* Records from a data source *
*** Begin section ***
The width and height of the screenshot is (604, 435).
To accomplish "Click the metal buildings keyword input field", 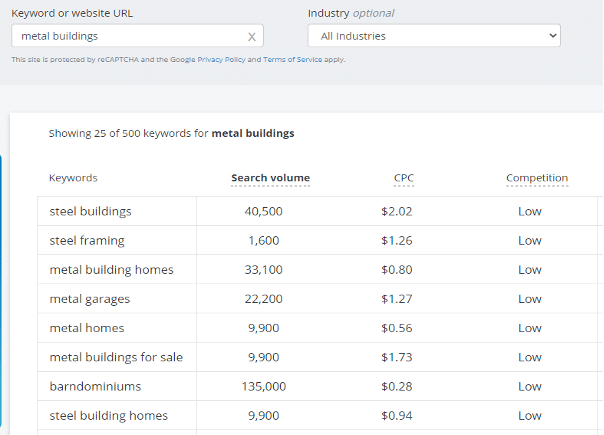I will click(x=128, y=36).
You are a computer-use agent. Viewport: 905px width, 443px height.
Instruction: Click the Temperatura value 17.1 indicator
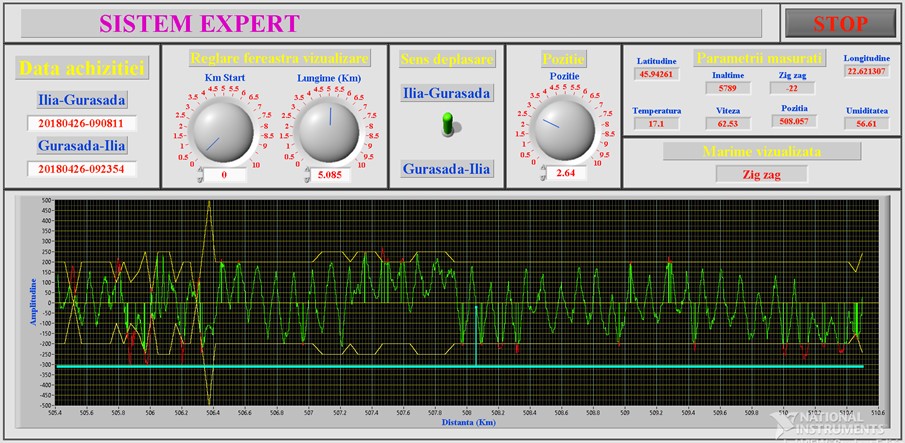tap(656, 124)
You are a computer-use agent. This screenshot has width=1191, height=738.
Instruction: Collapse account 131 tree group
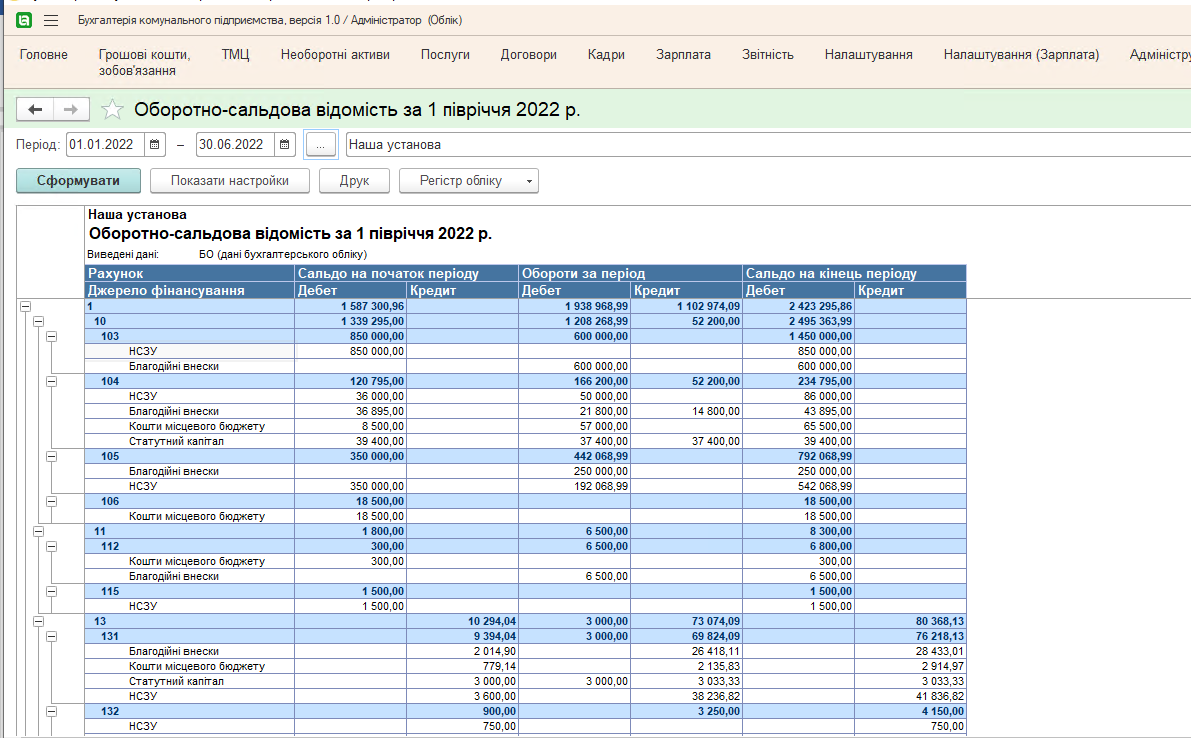52,637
*** End section ***
* Action item *
Give again, word for word, only the lines from the one with "You are a computer-use agent. Viewport: 905px" through the last line of the entries, both included; no pictures go in the copy.

* Result for this exercise *
You are a computer-use agent. Viewport: 905px width, 443px height.
Instruction: Click the Temperatura value 17.1 indicator
tap(656, 124)
You are a computer-use agent. This screenshot has width=1191, height=738.
Instruction: Collapse account 131 tree group
52,637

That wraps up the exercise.